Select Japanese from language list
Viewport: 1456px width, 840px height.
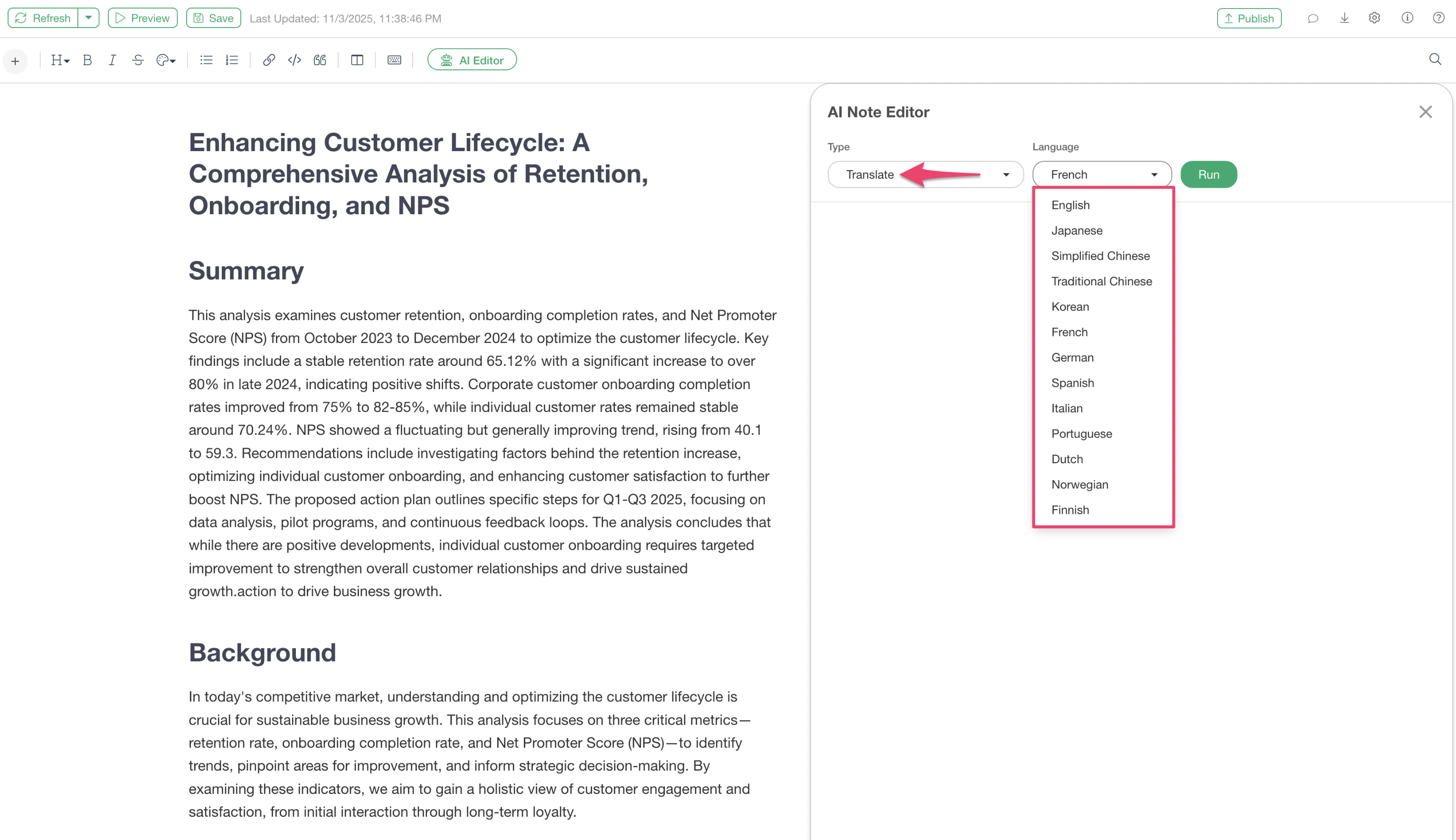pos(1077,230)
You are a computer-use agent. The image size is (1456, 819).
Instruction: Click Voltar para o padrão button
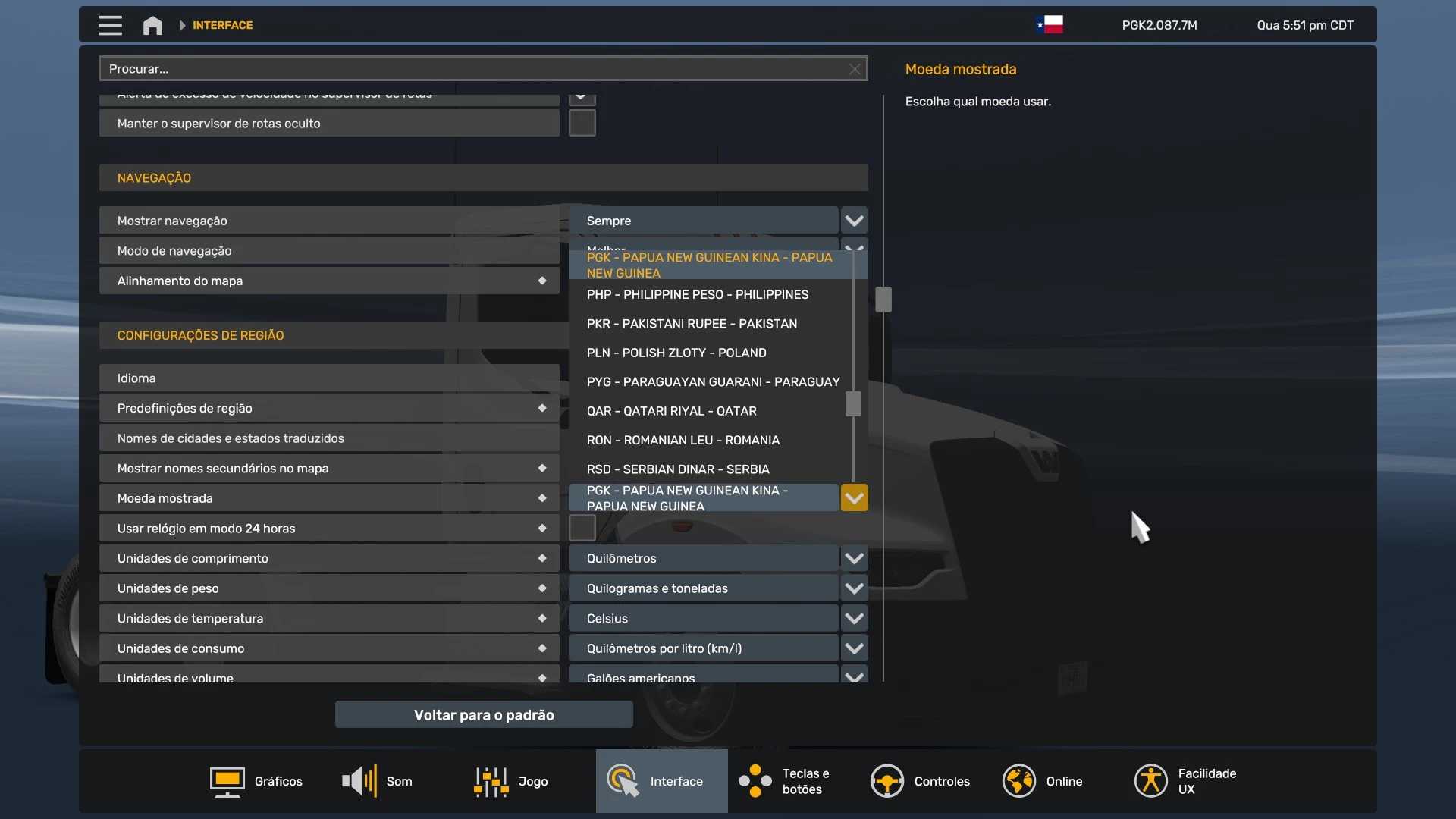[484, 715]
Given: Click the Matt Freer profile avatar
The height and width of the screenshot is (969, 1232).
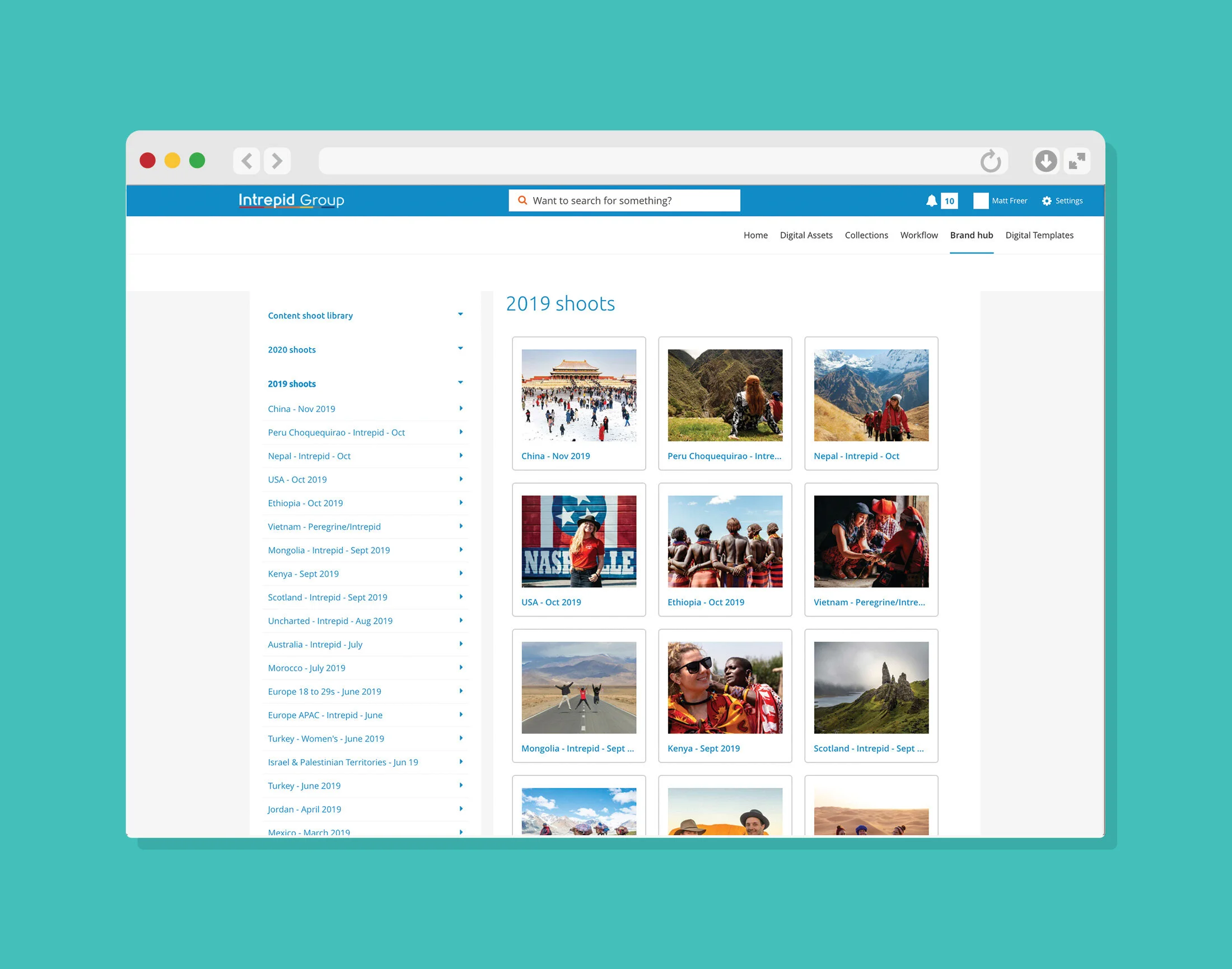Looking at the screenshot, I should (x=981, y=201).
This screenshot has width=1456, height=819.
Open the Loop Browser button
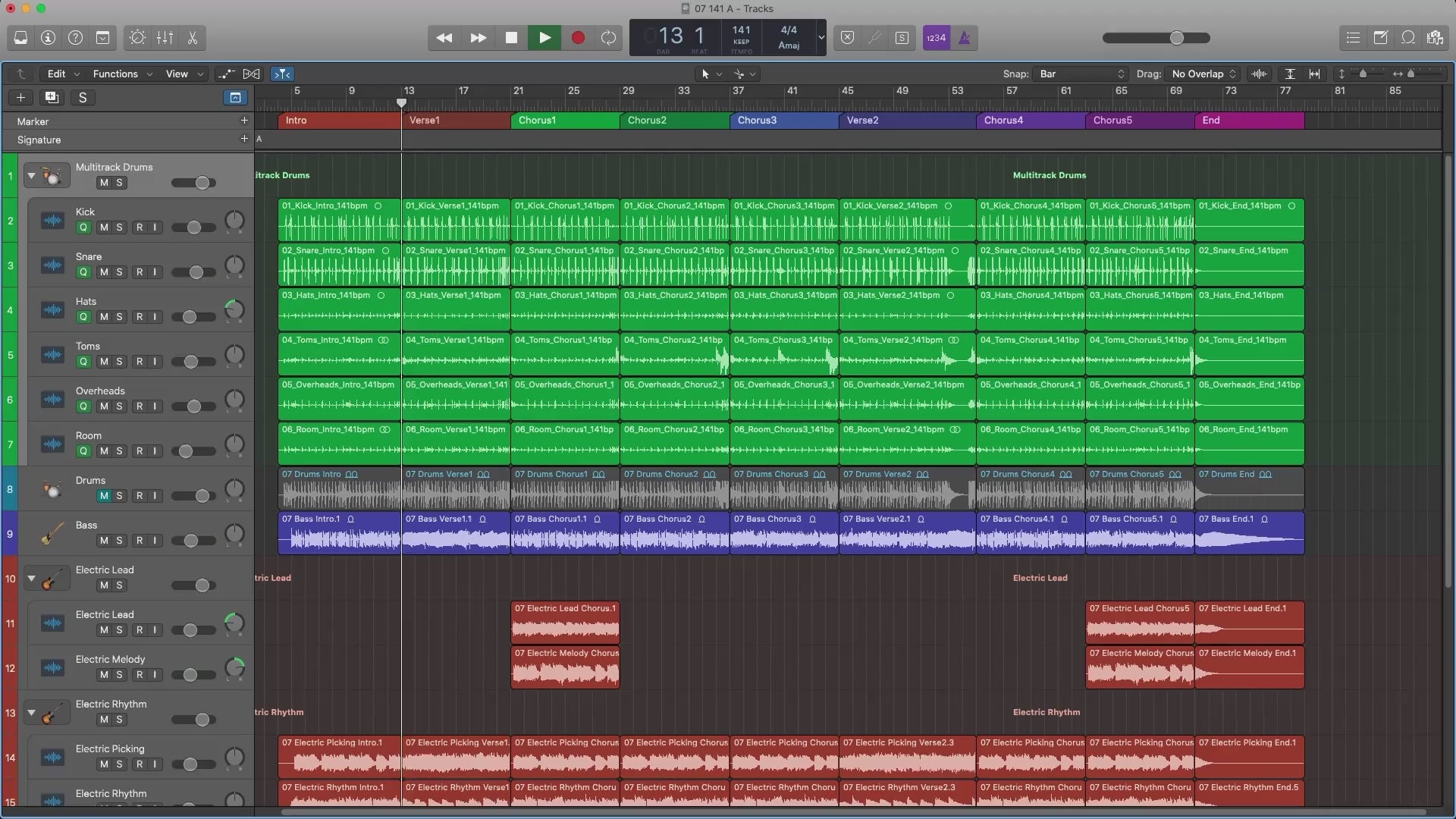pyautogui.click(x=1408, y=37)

Description of the task ::
Please reproduce the whole listing exactly; the pictures stay out.

Your response ::
Select Japanese from language list
Viewport: 1456px width, 840px height.
pos(1077,230)
You are a computer-use agent. The image size is (1456, 819).
Instruction: Click Voltar para o padrão button
[484, 715]
Given: Click the Matt Freer profile avatar
The height and width of the screenshot is (969, 1232).
Looking at the screenshot, I should (x=981, y=201).
This screenshot has width=1456, height=819.
Open the Loop Browser button
pyautogui.click(x=1408, y=37)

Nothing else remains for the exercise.